**Material provided:**
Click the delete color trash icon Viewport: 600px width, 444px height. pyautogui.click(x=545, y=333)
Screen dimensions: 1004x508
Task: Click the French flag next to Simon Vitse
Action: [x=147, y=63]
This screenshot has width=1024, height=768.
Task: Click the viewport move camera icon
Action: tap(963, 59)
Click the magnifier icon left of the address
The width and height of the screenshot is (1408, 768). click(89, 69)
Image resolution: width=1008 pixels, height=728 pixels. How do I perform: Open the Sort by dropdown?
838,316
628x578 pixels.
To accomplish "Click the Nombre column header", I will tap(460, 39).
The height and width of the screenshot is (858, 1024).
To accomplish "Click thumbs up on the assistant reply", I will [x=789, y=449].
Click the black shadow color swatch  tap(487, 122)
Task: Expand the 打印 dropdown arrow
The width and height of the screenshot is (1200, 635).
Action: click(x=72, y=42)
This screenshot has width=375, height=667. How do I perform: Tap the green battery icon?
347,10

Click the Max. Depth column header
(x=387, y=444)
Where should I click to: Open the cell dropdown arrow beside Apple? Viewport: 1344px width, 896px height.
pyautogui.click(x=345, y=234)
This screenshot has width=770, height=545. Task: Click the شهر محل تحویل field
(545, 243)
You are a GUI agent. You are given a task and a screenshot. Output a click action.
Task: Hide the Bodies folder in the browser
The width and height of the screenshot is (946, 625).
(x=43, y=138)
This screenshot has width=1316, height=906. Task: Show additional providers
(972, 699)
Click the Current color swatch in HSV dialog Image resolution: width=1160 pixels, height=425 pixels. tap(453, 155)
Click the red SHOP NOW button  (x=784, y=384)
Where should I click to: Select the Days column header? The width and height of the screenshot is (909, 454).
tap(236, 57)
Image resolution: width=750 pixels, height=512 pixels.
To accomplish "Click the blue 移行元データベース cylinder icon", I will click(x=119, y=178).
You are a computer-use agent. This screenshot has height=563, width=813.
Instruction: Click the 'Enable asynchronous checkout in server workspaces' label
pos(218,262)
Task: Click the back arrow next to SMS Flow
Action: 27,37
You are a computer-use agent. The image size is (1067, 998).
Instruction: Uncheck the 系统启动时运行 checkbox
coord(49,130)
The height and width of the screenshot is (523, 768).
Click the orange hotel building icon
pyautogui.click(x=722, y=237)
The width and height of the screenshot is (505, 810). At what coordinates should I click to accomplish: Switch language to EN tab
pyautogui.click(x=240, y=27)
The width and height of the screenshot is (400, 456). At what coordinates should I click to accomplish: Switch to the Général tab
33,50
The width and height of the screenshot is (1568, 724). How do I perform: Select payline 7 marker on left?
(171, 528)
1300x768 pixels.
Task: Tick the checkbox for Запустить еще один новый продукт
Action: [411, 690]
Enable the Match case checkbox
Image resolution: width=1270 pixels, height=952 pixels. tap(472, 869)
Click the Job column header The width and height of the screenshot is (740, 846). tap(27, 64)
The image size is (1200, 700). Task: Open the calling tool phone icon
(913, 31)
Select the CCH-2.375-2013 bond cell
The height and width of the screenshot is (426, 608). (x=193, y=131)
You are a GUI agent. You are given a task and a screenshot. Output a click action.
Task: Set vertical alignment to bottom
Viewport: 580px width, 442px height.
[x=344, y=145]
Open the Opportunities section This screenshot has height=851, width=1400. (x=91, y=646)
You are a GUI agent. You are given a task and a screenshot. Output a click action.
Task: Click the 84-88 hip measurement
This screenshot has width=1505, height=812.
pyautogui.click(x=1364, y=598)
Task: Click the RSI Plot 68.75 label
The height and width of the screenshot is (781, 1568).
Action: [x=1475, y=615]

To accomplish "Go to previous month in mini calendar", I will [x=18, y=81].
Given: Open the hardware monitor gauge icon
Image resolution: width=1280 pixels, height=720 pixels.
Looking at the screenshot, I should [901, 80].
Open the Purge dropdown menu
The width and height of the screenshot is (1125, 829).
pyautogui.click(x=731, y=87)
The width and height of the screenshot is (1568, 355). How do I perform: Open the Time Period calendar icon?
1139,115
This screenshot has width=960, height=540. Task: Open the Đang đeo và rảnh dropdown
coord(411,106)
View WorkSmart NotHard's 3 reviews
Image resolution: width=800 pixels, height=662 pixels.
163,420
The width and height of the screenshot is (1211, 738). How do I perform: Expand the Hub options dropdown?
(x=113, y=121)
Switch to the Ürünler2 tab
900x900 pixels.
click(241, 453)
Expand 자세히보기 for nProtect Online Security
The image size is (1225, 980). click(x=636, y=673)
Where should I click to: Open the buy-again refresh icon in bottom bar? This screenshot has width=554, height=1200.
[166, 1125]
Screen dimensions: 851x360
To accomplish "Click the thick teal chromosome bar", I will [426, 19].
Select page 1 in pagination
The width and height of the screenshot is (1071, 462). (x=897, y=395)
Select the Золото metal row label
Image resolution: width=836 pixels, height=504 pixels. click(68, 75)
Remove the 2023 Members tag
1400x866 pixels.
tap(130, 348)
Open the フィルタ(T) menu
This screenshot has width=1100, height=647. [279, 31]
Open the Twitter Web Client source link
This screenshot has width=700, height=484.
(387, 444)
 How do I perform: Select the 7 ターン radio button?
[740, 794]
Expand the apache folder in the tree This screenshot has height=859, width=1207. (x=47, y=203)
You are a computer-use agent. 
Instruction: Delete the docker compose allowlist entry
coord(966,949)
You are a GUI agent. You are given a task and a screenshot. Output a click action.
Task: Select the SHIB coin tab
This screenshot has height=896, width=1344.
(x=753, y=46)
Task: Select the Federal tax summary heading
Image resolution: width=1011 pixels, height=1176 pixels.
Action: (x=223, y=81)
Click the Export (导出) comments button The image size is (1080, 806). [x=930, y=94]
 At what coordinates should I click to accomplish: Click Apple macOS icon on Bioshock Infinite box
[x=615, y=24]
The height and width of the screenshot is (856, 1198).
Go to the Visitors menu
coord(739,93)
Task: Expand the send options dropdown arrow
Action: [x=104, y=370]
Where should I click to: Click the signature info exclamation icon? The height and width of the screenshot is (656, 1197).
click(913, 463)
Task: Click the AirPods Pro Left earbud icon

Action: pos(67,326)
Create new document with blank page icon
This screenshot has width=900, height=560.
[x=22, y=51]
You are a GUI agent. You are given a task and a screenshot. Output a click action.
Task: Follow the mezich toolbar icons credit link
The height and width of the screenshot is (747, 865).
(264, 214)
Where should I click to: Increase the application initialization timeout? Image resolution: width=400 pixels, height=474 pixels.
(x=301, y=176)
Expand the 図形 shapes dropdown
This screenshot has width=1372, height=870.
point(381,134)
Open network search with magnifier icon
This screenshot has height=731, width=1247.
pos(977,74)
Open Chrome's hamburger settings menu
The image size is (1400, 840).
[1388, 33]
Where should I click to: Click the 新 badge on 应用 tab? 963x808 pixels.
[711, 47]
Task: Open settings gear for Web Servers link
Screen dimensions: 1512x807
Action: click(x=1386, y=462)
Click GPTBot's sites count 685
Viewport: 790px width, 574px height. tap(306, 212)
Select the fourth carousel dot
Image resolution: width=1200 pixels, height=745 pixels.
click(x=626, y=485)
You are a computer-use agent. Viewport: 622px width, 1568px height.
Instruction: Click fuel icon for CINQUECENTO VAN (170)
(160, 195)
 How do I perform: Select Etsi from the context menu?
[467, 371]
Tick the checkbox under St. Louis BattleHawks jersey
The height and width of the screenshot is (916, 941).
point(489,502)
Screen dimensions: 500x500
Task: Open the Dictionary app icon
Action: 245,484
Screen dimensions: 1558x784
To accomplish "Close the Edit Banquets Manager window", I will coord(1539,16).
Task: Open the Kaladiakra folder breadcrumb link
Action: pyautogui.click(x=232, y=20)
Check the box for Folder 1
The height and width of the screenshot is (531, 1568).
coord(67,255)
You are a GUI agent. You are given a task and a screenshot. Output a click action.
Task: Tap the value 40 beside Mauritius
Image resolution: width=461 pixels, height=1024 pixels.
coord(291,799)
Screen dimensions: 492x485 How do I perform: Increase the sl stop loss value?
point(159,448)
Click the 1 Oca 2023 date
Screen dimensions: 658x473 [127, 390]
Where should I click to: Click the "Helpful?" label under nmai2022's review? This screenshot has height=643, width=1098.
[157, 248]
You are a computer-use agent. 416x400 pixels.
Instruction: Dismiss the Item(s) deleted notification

**What is needed:**
Extract from the listing above the lines between the line containing "The width and height of the screenshot is (400, 456)." and the line containing "Given: Open the hardware monitor gauge icon", keeping both of those lines. Output nothing else.

**Your solution:**
The width and height of the screenshot is (400, 456). At what coordinates should I click to accomplish: Switch to the Général tab
33,50
The width and height of the screenshot is (1568, 724). How do I perform: Select payline 7 marker on left?
(171, 528)
1300x768 pixels.
Task: Tick the checkbox for Запустить еще один новый продукт
Action: [411, 690]
Enable the Match case checkbox
Image resolution: width=1270 pixels, height=952 pixels. tap(472, 869)
Click the Job column header The width and height of the screenshot is (740, 846). tap(27, 64)
The image size is (1200, 700). Task: Open the calling tool phone icon
(913, 31)
Select the CCH-2.375-2013 bond cell
The height and width of the screenshot is (426, 608). (x=193, y=131)
You are a GUI agent. You are given a task and a screenshot. Output a click action.
Task: Set vertical alignment to bottom
Viewport: 580px width, 442px height.
[x=344, y=145]
Open the Opportunities section This screenshot has height=851, width=1400. (x=91, y=646)
You are a GUI agent. You are given a task and a screenshot. Output a click action.
Task: Click the 84-88 hip measurement
This screenshot has width=1505, height=812.
pyautogui.click(x=1364, y=598)
Task: Click the RSI Plot 68.75 label
The height and width of the screenshot is (781, 1568).
Action: [x=1475, y=615]

To accomplish "Go to previous month in mini calendar", I will [x=18, y=81].
Given: Open the hardware monitor gauge icon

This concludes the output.